I should like the Minister to address three basic themes: the problems caused by diverse funding streams; the unfairness of the standard spending assessment formula; and the impact of the transfer of post-16 budgets to learning and skills councils. I will not labour the point about diverse funding streams, but I want to knock on the head the common argument that shortfalls in basic funding can be made good through standards fund money. Many of my local head teachers are worried about the complexity of applying for such funds, and I worry about the power that they give Ministers to centralise education policy even more.

Gerry Burgess, the head teacher of Simon de Montfort middle school, told me that the school's basic budget allocation is £900,000, but £840,000 goes on staffing. He needs the flexibility to use every penny that he gets in the school's best interests, not the prescription that inevitably flows from the increasing use of standards fund money.
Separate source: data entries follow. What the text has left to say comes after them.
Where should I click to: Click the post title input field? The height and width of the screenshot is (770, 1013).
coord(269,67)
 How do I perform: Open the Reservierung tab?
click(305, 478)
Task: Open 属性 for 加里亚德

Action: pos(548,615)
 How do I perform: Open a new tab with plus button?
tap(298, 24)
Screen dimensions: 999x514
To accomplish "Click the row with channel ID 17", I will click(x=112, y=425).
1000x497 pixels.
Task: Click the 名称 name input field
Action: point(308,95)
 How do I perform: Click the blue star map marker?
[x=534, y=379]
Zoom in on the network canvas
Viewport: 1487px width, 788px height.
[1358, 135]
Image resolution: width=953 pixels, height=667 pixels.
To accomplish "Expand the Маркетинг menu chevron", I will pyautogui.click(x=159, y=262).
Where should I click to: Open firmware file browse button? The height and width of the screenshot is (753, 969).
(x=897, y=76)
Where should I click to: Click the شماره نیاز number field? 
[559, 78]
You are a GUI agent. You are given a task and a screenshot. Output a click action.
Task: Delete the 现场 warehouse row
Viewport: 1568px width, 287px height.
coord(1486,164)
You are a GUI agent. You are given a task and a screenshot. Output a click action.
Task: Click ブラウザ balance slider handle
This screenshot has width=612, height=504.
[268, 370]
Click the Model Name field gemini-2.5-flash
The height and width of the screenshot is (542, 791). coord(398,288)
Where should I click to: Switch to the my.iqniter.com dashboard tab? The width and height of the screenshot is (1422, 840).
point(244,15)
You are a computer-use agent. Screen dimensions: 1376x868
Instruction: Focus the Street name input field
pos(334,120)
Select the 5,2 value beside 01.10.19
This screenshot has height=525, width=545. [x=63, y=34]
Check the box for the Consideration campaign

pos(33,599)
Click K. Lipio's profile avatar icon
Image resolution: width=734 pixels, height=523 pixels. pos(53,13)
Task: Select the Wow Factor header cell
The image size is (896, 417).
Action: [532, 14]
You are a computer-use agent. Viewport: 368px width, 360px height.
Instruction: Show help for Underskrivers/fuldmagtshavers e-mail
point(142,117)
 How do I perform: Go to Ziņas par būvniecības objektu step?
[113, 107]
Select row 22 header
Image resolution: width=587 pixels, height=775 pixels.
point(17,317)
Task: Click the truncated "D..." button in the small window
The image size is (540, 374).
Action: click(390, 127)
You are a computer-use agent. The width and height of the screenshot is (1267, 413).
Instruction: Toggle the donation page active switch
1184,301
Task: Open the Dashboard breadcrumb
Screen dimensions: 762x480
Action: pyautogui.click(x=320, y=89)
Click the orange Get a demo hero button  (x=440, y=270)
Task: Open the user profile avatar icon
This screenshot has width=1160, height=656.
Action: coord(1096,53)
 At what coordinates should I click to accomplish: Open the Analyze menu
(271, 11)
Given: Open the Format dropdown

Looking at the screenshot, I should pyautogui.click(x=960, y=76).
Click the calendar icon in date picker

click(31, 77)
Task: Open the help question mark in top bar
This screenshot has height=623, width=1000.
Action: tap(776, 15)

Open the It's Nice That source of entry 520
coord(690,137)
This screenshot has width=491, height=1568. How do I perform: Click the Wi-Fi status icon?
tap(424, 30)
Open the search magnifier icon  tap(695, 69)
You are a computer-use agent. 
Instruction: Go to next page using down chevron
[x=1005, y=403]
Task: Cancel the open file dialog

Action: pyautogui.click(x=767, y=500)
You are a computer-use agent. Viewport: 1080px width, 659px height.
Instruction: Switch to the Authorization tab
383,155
Some 29 separate funding streams are available to schools. I sought the exact number in a parliamentary question, but Monday's answer avoided the issue. Schools need one cheque, as it were, that enables them to decide how to spend the money available—of course, there is not enough of that.

The current arrangements—the formula at the heart of the debate—were introduced, I believe, for the 1990–91 financial year as part of the background to the council tax or poll tax, as it was unpopularly known. If I have understood correctly—I am sure that the Minister will say so if I have not—what really happened was a freezing of historic patterns of expenditure. In crude terms, across-the-board increases were then applied to those historical levels for future years.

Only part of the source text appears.